Required actions:
[a] In the cinnamon roll recipe, how many rolls does the recipe yield?
[b] List every ingredient that the cinnamon roll recipe says to combine and heat in the saucepan.
[c] Reproduce everything in the cinnamon roll recipe from "You want the" down to "the mixing bowl.".

Vegetarian Diet Delights: Old-Fashioned Cinnamon Rolls
These cinnamon rolls are soft, chewy, and sweet, and making these rolls fills your home with the welcoming fragrance of cinnamon and freshly baked bread. Egg whites replace whole eggs in this version to reduce saturated fat and cholesterol without sacrificing flavor.
Preparation time: 45 minutes, plus 1 hour and 45 minutes for dough to rise
Cooking time: 20 minutes
Yield: 24 rolls
1 cup whole-wheat flour
3 cups all-purpose flour
1 package (1/4 ounce) active dry yeast
1 cup plain soymilk or milk
3/4 cup sugar
1/4 cup vegetable oil
1 teaspoon salt
1/4 cup butter
2 teaspoons cinnamon
1 cup powdered sugar
1/2 teaspoon vanilla
2 tablespoons soymilk or milk
In a large mixing bowl, combine the whole-wheat flour, 1 cup of the all-purpose flour, and the yeast, then set aside.
Combine the soymilk, 1/4 cup of the sugar, the oil, and the salt in a saucepan and heat on low until warm.
You want the liquid to be no more than 110 degrees, or just warm to the touch.
Stir to blend, and then add to the flour and yeast mixture.
Separate the eggs.
Whisk the egg whites into the mixture in the mixing bowl.
Beat with an electric mixer on high speed for about 4 minutes, stopping occasionally to scrape down the sides.

Data section:
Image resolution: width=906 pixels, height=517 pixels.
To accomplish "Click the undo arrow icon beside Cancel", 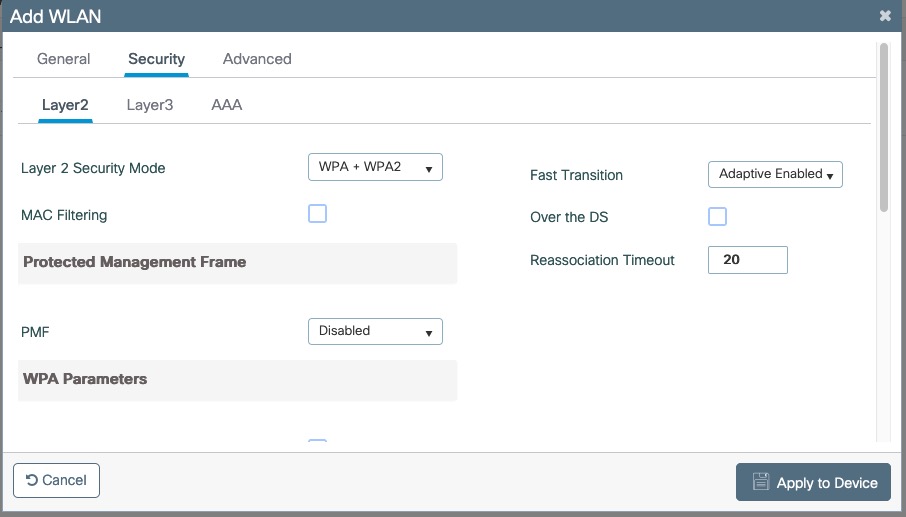I will tap(31, 480).

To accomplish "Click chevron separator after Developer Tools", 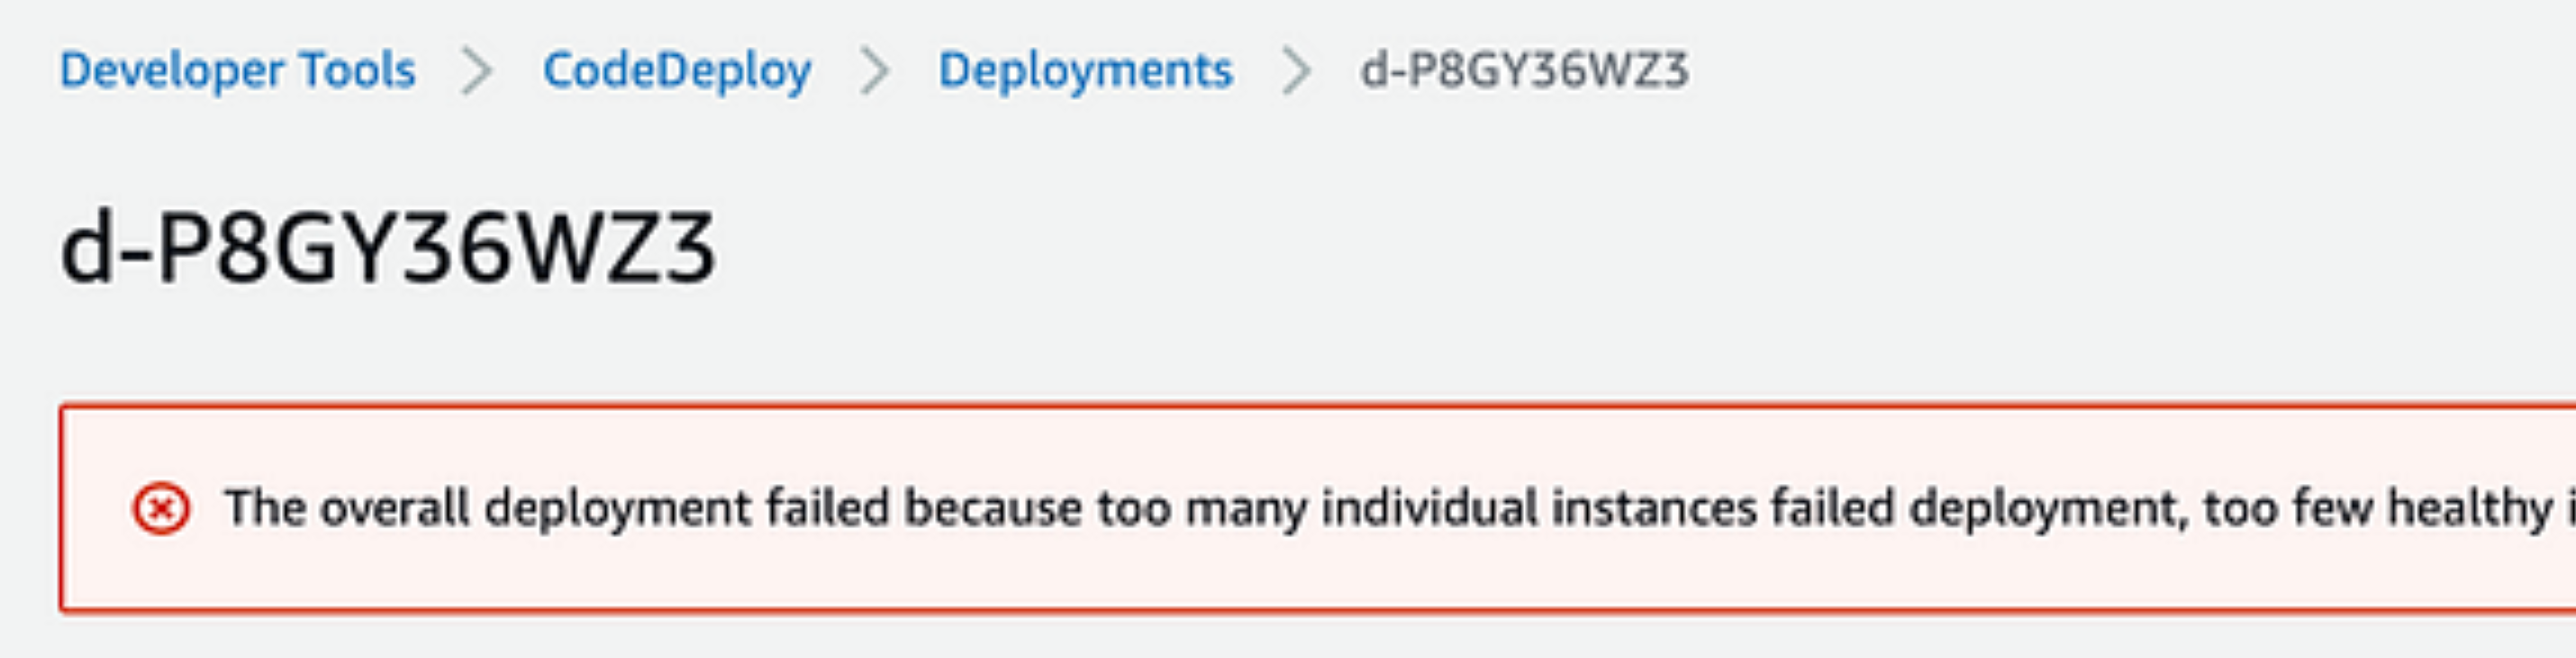I will click(478, 72).
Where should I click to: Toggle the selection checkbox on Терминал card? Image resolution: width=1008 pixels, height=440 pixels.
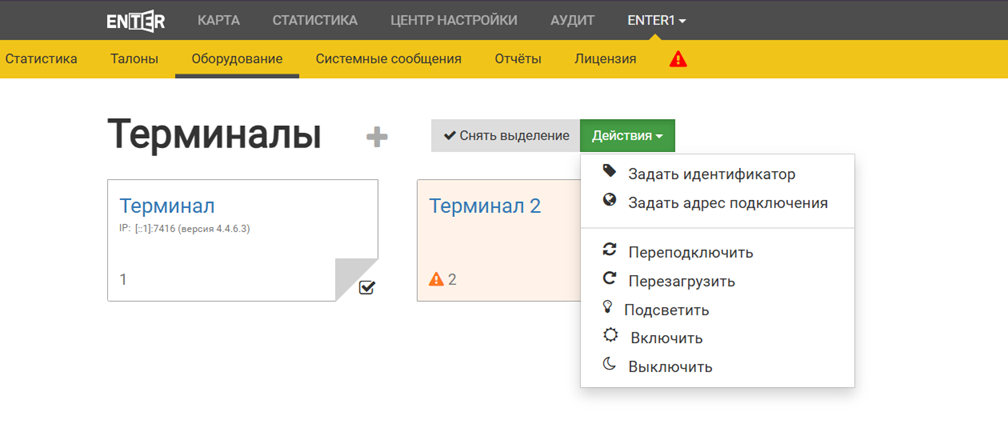[x=367, y=288]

Task-by-task solutions:
[a] 24 rolls

[b]
- the soymilk
- 1/4 cup of the sugar
- the oil
- the salt

[c]
You want the liquid to be no more than 110 degrees, or just warm to the touch.
Stir to blend, and then add to the flour and yeast mixture.
Separate the eggs.
Whisk the egg whites into the mixture in the mixing bowl.